ASDA has reported its first fall in underlying annual sales since the financial crisis struck in 2008 and blamed the decline on short term gimmicks by “struggling” rivals.
At a time when competitors are luring customers through the door with money-off vouchers and coupons, Leeds-based Asda has refused to get involved and has stuck to its Every Day Low Pricing strategy.
Asda reported a 2.6 per cent decline in like-for-like sales in the 12 weeks to January 4 and a 1.0 per cent fall in 2014 underlying sales, its first annual sales fall since 2008.
The firm’s chief executive Andy Clarke said that if rivals’ vouchering was taken out of the equation, the group would have seen positive like-for-like sales.
Mr Clarke accused his rivals of “giving away £10 notes for £9” and likened their strategy to the Bank of England’s quantitative easing policy.
“There is no doubt that the amount of activity in Q4 by struggling retailers has impacted the overall market and how we traded,” he said.
“I took a decision with the board that, strategically, staying focused is most important in the medium to long term, not taking short-term knee-jerk decisions that others might do.
“We won’t play that game. We’ve got a profitable business model that is satisfying customers and shareholders. We will not be dominated by short term tactics.”
“You can only give away £10 notes for £9 for so long,” he said, adding that “at some point sanity will take over from vanity“.
He accused rivals of taking the decision to drive unprofitable sales and said that Asda’s profits were in line with the group’s total sales growth of 0.5 per cent.
The big four supermarkets are losing hundreds of thousands of shoppers to German discounters Aldi and Lidl.
Asda’s 2.6 per cent decline in fourth quarter like-for-like sales compares with market leader Tesco’s 2.9 per cent decline in the 19 weeks to January 3.
Sainsbury’s like-for-like sales fell 1.7 per cent in the 14 weeks to January 3 and Morrisons’ were down 3.1 per cent in the six weeks to January 4.
A price war plus commodity deflation have led to a sharp fall in food prices and Mr Clarke said he expected this to continue for 2015.
He added that the industry could well be in decline for up to two years.

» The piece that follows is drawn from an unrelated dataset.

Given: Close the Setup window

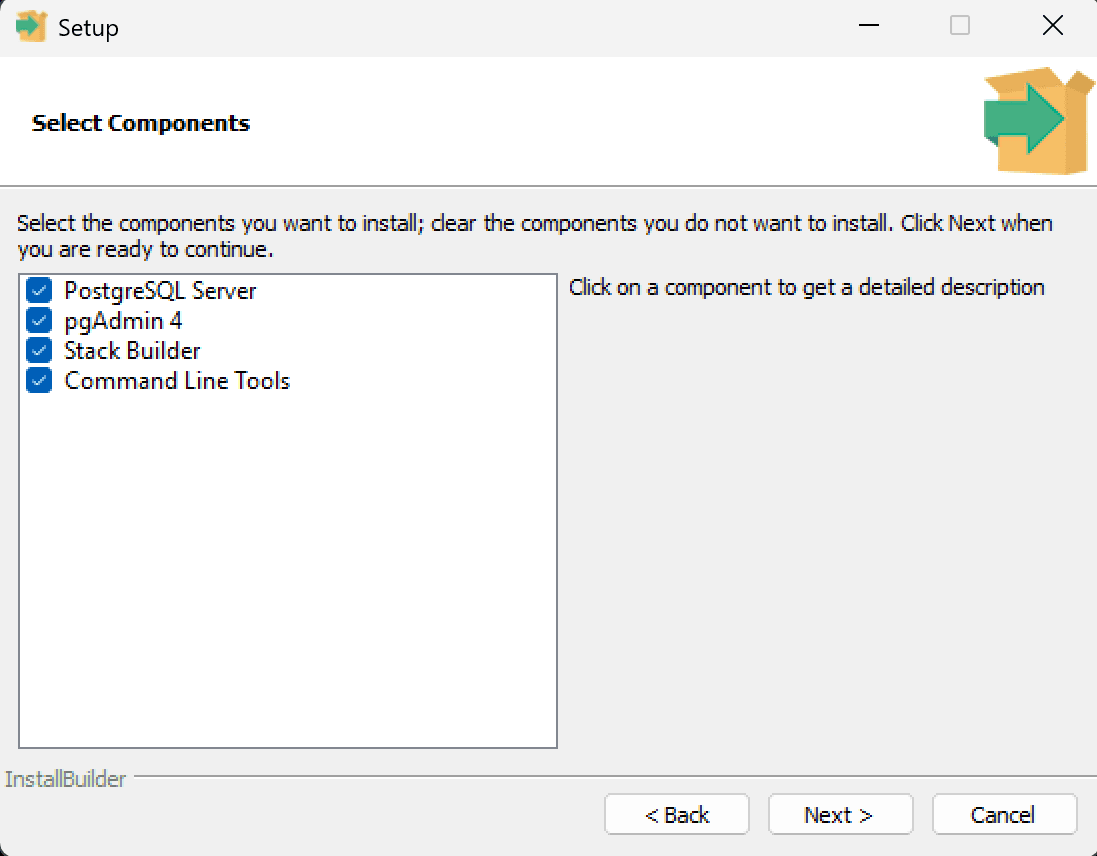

Asda announced plans to invest an additional £600m in 2015, opening 17 new stores, 36 petrol stations, over 150 remote click & collect sites and re-modelling 62 stores.
Mr Clarke also said the firm will launch a “brand refresh”, changing aspects of its brand to replicate parent Wal-Mart including a new logo that adopts Wal-Mart’s sunshine symbol.
Last year Asda spent £300m into cutting prices, £100m more than planned, as part of a five-year £1bn investment in price cutting.
The group claimed it is now 10 per cent pricier than the discounters and eight per cent cheaper than its three main rivals, Tesco, Sainsbury’s and Morrisons.
Separately Wal-Mart reported better-than-expected fourth-quarter profit.